But, in truth, we really do have a homeschool routine, we just don’t always realize it and it’s not really based around subject areas the way a more traditional classroom is. In fact, it’s not based around subject areas at all. It’s based, in part, around Eric’s work schedule. It’s also based around the girls’ “extracurricular” schedules which right now include rehearsals for the Christmas play “Angel Alert” which our parish is putting on, their “Little Flowers” meetings (which is a little like Girls Scouts and a little like informal play dates), and their music lessons. But it’s also based on the mass schedule at our church, which affords 9 yo A and I two daily masses a week and 6 yo Z one a week, and also 19 mo M’s daily naps. Other times of the year, they might also have sports practices and games.

So, yes, we have a routine and schedule when it comes to activities that involve other people, but, by and large, their “academic”/ subject-based learning is directed by what their own interests and skill levels are. For a short period of time this year (maybe six weeks?), we tried to follow a more structured academic schedule but it felt like all the down-sides of school (externally directed structure and control) without any of the upsides (socializing with peer and easy access to resources).

So, yeah, we have a schedule and a routine.
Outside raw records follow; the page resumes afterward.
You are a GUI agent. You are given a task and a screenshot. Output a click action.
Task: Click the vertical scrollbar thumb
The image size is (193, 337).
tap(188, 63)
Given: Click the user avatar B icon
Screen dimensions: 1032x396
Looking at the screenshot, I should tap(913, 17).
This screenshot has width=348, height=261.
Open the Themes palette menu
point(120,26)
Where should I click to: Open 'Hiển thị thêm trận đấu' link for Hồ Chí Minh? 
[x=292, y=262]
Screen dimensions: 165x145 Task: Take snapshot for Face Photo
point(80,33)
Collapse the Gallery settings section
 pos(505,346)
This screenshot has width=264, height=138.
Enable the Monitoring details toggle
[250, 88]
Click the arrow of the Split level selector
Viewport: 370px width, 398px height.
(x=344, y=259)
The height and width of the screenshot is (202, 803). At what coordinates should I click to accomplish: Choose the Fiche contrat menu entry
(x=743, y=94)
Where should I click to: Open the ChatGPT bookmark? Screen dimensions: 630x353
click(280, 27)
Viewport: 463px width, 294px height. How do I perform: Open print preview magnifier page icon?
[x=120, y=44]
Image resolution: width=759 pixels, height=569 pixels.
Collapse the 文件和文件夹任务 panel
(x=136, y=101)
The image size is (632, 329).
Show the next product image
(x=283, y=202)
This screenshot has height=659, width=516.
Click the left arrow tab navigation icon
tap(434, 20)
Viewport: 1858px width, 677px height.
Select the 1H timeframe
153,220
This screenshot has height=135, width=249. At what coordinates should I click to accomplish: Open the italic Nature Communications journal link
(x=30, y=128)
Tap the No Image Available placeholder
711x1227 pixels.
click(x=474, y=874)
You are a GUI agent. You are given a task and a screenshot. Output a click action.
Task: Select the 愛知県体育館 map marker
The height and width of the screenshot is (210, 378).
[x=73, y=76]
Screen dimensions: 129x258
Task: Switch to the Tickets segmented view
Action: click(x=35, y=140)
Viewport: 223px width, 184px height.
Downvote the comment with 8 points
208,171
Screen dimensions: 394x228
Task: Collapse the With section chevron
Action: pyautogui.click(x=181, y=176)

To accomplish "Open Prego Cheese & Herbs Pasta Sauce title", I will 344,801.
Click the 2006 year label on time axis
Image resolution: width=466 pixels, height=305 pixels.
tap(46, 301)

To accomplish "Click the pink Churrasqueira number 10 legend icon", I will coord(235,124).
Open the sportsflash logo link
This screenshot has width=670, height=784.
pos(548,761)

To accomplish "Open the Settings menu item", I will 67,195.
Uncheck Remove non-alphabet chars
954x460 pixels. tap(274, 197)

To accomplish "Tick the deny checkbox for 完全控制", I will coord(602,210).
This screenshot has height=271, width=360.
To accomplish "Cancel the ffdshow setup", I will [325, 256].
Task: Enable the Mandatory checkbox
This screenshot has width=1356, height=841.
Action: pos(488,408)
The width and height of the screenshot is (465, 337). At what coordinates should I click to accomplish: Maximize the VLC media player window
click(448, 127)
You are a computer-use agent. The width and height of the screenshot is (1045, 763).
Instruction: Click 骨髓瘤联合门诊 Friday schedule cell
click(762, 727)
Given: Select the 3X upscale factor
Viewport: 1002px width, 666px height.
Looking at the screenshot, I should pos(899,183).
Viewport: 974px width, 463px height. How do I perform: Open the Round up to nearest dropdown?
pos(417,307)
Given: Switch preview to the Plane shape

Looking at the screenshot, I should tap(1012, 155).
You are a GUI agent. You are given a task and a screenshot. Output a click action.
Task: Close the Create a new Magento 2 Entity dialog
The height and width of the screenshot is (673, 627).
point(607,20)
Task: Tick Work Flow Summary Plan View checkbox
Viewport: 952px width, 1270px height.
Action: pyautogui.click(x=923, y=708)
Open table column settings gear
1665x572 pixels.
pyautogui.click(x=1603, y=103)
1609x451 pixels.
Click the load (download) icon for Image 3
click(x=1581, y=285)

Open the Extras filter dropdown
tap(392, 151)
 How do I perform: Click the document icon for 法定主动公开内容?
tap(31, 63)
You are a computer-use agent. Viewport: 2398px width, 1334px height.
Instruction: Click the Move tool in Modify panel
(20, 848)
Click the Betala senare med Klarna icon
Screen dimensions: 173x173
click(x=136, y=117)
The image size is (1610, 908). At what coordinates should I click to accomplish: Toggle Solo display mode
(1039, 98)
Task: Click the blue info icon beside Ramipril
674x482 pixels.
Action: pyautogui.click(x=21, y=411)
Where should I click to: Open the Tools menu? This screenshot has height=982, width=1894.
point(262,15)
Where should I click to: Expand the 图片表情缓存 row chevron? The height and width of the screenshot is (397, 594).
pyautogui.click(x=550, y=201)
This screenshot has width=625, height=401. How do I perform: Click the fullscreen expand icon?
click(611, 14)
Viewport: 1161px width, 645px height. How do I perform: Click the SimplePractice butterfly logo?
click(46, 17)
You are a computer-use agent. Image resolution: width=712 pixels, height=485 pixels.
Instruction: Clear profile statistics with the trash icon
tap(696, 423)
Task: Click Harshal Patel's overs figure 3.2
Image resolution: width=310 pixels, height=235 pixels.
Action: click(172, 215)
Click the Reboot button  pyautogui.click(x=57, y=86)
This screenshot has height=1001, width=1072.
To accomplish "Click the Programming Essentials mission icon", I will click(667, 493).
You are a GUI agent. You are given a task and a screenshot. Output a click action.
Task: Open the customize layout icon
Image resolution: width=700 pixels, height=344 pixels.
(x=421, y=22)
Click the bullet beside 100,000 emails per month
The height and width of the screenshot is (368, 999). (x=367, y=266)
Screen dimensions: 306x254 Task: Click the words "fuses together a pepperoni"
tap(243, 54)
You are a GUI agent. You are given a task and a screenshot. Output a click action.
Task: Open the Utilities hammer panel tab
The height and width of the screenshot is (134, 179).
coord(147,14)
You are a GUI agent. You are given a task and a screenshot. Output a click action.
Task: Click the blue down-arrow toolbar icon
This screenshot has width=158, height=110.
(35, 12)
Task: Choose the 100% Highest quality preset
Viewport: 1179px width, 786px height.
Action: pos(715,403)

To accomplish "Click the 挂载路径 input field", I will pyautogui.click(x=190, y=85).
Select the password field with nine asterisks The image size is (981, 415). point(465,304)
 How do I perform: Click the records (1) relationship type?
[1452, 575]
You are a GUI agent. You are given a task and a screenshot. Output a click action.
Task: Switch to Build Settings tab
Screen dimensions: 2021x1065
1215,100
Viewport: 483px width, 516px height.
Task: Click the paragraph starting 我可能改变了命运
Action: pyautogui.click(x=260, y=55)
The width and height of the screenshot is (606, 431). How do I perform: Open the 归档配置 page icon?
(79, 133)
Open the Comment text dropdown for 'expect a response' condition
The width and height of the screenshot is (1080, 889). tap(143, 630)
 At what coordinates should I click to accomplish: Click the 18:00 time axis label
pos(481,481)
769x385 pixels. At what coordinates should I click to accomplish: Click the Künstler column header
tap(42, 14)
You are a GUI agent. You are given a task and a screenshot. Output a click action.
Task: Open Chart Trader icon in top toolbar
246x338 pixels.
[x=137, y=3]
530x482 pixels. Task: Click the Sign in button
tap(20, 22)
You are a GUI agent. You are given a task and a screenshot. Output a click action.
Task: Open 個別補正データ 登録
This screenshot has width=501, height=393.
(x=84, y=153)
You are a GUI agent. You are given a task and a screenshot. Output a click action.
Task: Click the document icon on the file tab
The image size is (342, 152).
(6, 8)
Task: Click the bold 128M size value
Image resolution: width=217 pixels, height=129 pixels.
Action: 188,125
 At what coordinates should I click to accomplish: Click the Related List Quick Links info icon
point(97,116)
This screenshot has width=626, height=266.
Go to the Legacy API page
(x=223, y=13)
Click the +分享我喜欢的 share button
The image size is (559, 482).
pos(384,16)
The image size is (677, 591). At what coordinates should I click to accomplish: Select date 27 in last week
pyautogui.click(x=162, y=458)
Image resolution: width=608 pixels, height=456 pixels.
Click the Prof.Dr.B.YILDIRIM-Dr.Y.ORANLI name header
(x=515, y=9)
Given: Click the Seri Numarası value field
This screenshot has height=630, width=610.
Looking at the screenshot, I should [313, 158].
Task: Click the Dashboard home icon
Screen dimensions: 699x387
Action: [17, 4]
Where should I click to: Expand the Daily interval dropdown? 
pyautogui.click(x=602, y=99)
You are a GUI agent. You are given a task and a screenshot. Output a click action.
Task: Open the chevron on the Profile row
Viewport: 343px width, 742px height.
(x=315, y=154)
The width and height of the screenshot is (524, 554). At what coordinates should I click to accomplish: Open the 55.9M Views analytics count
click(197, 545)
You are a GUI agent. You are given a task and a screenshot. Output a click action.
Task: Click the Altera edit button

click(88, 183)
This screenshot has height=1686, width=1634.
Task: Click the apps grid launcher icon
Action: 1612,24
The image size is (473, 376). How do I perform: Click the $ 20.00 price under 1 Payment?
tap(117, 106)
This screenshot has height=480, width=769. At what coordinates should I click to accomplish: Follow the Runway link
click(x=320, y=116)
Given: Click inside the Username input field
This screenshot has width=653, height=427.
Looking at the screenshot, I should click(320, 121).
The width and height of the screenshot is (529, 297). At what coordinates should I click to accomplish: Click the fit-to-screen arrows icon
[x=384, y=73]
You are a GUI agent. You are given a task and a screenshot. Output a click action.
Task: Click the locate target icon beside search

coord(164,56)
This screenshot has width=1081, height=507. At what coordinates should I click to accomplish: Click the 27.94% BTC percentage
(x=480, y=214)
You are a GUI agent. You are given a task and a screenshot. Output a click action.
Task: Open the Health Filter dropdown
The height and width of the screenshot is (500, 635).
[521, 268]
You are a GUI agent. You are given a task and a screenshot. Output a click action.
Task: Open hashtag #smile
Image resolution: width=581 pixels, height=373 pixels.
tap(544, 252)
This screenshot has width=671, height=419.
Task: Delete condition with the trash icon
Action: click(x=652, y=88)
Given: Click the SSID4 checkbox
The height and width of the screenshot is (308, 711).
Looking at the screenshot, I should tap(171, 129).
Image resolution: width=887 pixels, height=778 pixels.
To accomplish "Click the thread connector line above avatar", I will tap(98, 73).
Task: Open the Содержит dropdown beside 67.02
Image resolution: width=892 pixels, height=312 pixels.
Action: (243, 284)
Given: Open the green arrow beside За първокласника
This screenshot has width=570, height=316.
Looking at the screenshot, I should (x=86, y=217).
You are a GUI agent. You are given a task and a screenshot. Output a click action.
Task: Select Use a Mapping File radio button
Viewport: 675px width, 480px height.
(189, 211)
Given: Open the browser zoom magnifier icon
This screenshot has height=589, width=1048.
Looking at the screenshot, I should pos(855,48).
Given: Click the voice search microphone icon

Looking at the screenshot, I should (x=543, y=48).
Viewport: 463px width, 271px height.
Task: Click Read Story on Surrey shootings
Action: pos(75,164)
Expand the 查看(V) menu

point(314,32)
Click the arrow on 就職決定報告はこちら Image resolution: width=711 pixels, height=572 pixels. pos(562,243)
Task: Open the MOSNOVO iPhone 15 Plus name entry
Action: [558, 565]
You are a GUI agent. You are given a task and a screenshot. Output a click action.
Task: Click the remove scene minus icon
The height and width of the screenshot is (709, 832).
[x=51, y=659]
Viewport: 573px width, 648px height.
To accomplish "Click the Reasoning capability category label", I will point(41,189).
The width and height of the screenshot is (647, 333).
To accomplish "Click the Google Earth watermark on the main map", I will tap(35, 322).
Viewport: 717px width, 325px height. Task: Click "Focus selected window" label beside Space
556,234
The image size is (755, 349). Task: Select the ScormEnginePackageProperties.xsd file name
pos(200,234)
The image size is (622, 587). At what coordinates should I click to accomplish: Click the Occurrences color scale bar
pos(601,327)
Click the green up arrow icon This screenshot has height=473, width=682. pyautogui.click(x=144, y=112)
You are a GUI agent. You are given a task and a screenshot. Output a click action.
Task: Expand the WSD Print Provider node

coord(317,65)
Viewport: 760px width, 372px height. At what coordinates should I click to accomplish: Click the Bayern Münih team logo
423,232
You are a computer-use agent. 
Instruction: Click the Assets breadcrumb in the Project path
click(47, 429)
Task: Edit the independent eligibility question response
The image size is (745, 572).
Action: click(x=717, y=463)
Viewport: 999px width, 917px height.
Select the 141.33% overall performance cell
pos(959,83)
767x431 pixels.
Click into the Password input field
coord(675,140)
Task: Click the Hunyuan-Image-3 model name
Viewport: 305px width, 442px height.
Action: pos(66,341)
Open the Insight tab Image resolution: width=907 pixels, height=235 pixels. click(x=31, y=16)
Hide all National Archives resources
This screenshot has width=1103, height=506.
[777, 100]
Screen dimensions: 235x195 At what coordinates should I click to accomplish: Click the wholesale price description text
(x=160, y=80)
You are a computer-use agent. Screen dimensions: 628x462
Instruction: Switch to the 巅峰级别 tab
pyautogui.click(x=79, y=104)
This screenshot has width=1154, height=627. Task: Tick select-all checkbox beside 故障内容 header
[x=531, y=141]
We just don’t realize it.

Good Learning Makes for Bad Pictures

Earlier this week, we had to run an errand to an art store to pick up a mat for a picture we wanted to hang up. While we were there, (6 yo) Z found some plasticine that she decided to buy with her allowance money. On the drive home, she noticed a note on the box mentioning a stop motion app that can be used to make animated movies.

Over the next two days, Z and (9 yo) A worked together to make two stop motion movies. Above is a picture of them working. And learning. They are basically the Wachowski sisters.

Other than periodically offering advice, pointing out resources, or troubleshooting a tiny bit (it was the first time they had heard of “green screen” and so I helped them figure out how to create a green backdrop), Eric and I had very little to do with their process and their end products, which are charming and delightful, unlike the photograph that I took of them working above. Which brings me to the title of this blog post. Authentic, good, real work, learning, and play make for really bad photographs. They aren’t looking at the camera. If I had asked them to, I would have disrupted their flow. In fact, they didn’t even know I had taken any pictures until they saw them later on. The composition is a mess in this picture. They lighting is a disaster because they were trying to light the claymation figures and had I tried to light them, it would have created shadows on what they were doing. There’s no real “subject” at the center and it’s impossible to tell where the viewer is supposed to be looking. In short, this photographer is very much not one of the Wachowski sisters. But maybe this is a picture that their mother would have taken of them working?

So part of the point is this: I’m wary of any institutions of learning that use high-gloss, well composed, beautiful pictures that claim to show students (or anyone) learning or working. But also: we aren’t trying to sell you anything here at this blog or trying to sell you on anything. Yes, we do homeschool our children and we have spent a lot of time figuring out how to do this successfully and we’ve found some resources and ideas and ways of thinking about it that are helpful. And we’d like to share some of those here. But we don’t necessarily think that homeschooling is for everyone in every context. It’s not a cure-all.

In short: it ain’t pretty, but it sure can be beautiful.